**STATED PROBLEM:** Which of the rows below contain the word "link", with case counting? List each such row in full.

### SUPPLIED RECORDS

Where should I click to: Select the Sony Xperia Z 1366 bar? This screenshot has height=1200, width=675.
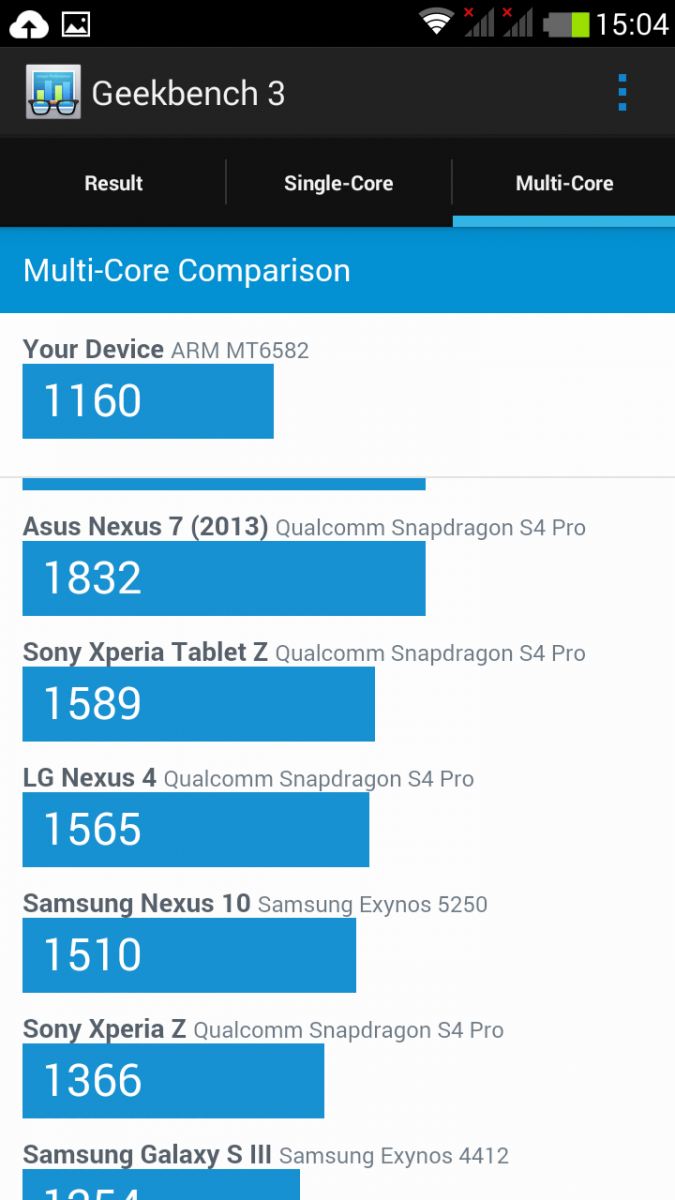tap(173, 1081)
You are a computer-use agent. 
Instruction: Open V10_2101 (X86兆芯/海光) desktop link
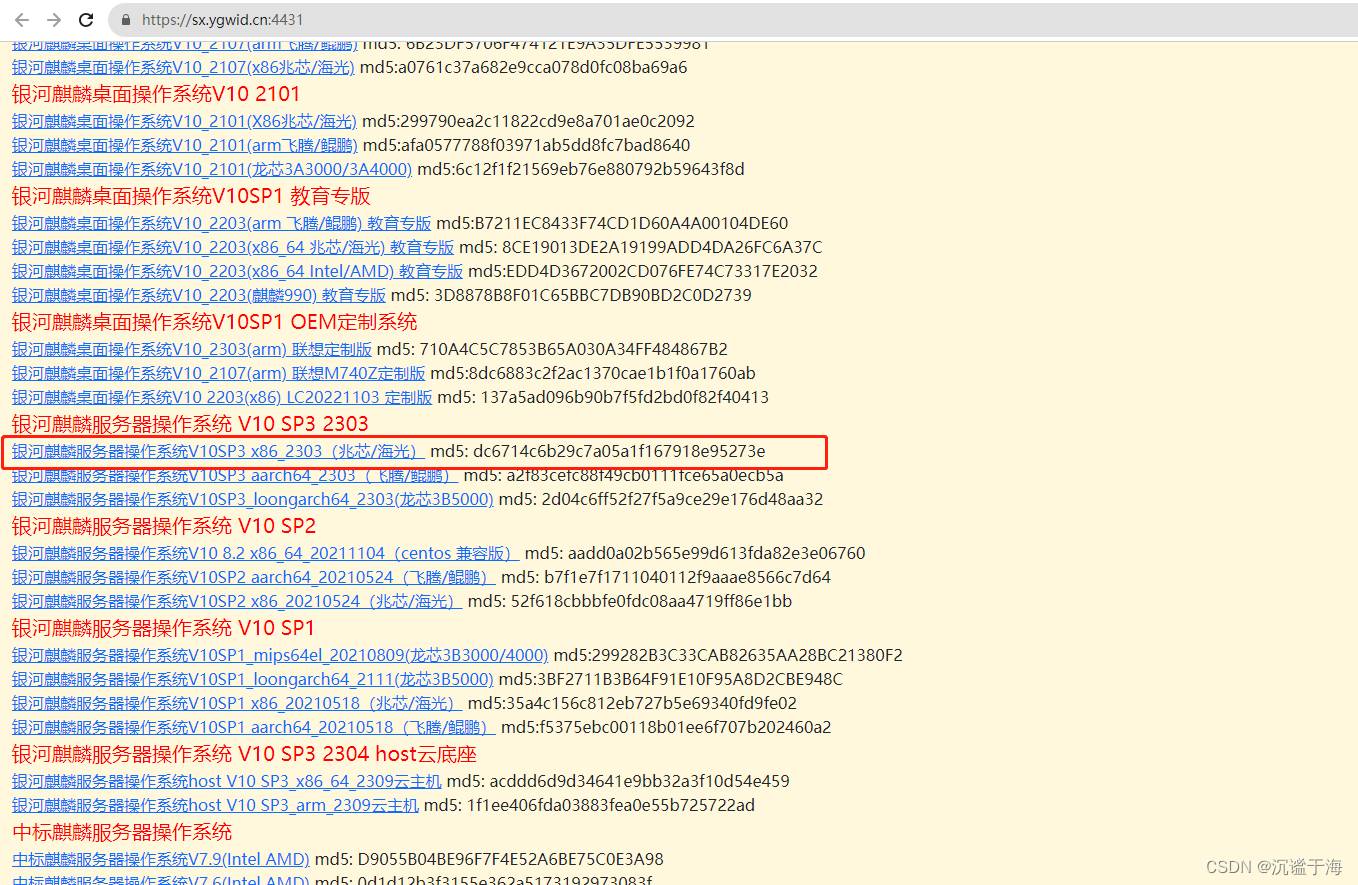coord(184,121)
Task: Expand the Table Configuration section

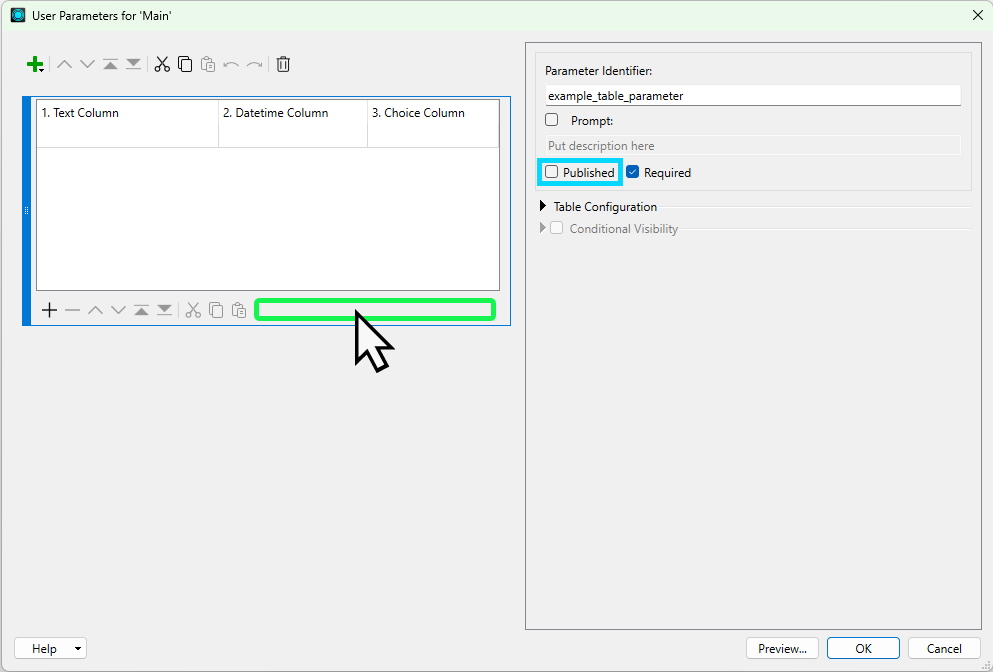Action: (543, 207)
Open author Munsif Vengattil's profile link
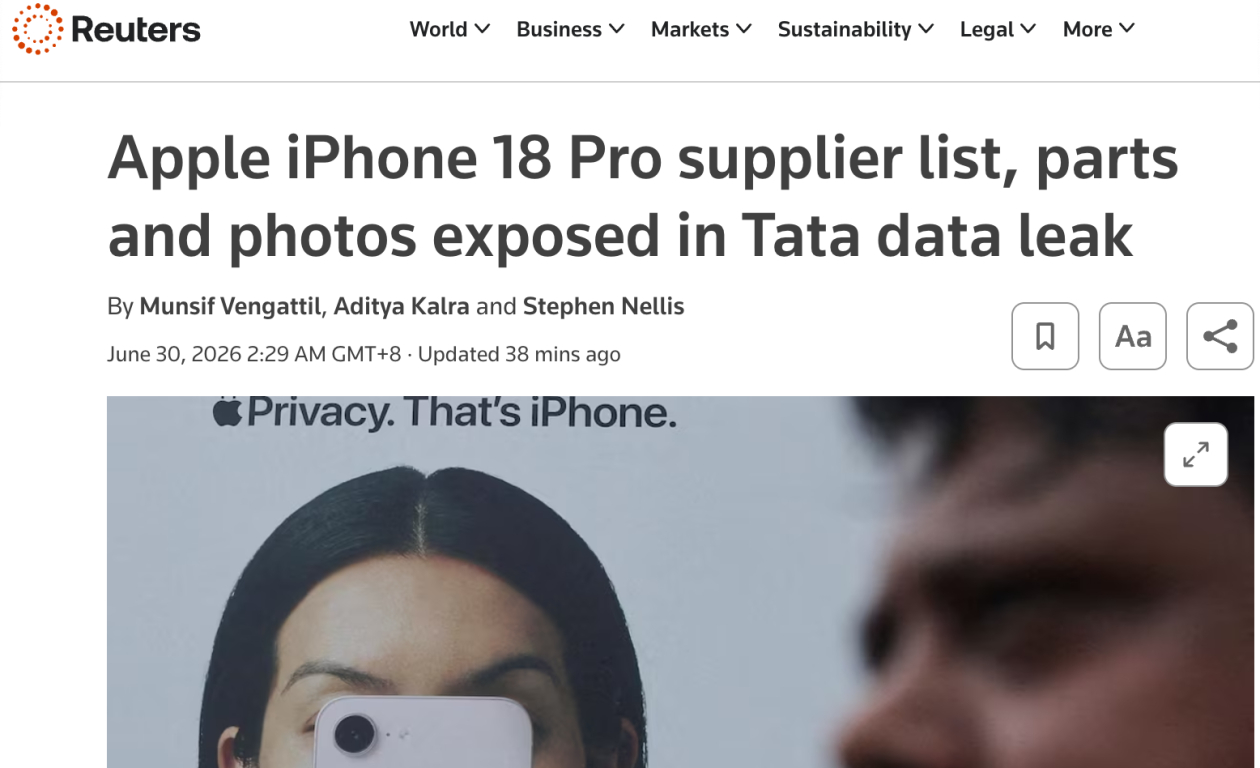This screenshot has height=768, width=1260. click(231, 307)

######

**TASK SOLUTION:**
Instruction: Open V10_2101 (X86兆芯/海光) desktop link
Open author Munsif Vengattil's profile link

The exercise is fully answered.